Jobs →
a: Retype the portion of the companion animal passage between "With the coming" and "like for Christmas.", inclusive.
b: According to the companion animal passage, what kind of training does a companion/comfort animal need?
c: Summarize the companion animal passage in two sentences.

Provided passage →
- - -
With the coming of the holidays, comes list of gifts that people want for Christmas.  So I thought I would put together one of my own.  So here is a list of the top 5 things that this landlords’ lawyer would like for Christmas.


5.   That Tenants’ Requests For Reasonable Accommodations To Allow for the Keeping of  Companion/Comfort Animals Would Actually Be “Reasonable”

The past few years — and especially this past year — have seen a large rise in requests by tenants for a reasonable accommodation to landlords’ “no pet” or “limited pet” policies specifically to allow for the keeping of a companion/comfort animal.  A companion/comfort animal does not need to be specially trained and therefore can be any type of animal including the family dog, cat, gunea pig, or even a miniature horse.  A tenant can ask for a reasonable accommodation — and it should be provided — as long as the tenant has a disability (i.e. an individual with a physical or mental impairment that substantially limits one or more major life activities) and the accommodation request has a “nexus” to the tenant’s disability and will allow them to more fully enjoy a major life activity.
- - -
Supplied material →
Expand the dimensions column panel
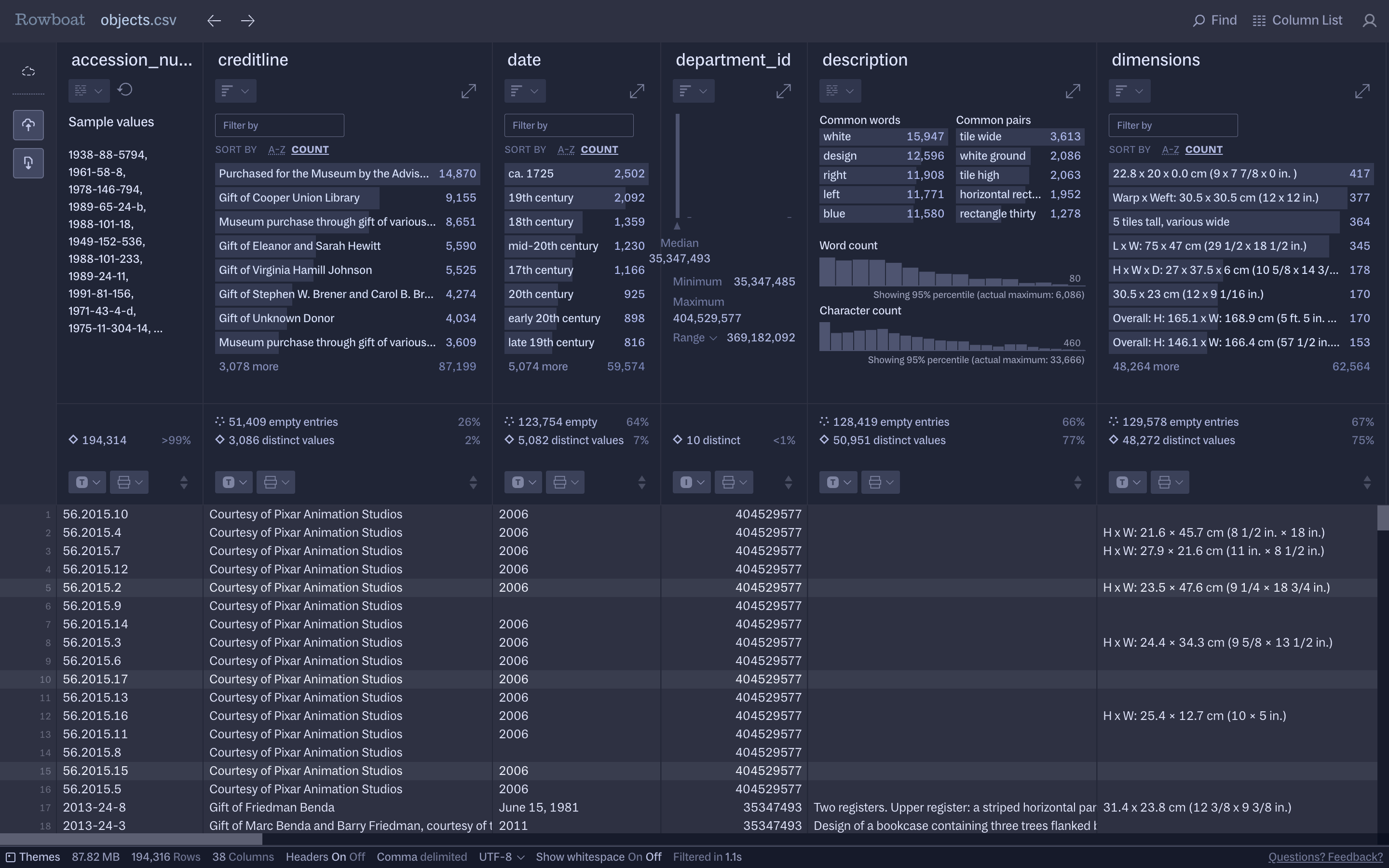Screen dimensions: 1389x868 1362,91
- - -
Expected answers →
a:
With the coming of the holidays, comes list of gifts that people want for Christmas.  So I thought I would put together one of my own.  So here is a list of the top 5 things that this landlords’ lawyer would like for Christmas.

b: It does not need to be specially trained.

c: A landlords' lawyer lists the top five things wanted for Christmas, and fifth is that tenants' requests to keep companion/comfort animals as a reasonable accommodation to "no pet" or "limited pet" policies would actually be reasonable, since such requests have risen sharply. These animals need no special training and can be any type of animal, and a tenant is entitled to the accommodation if the tenant has a disability and the request has a "nexus" to that disability.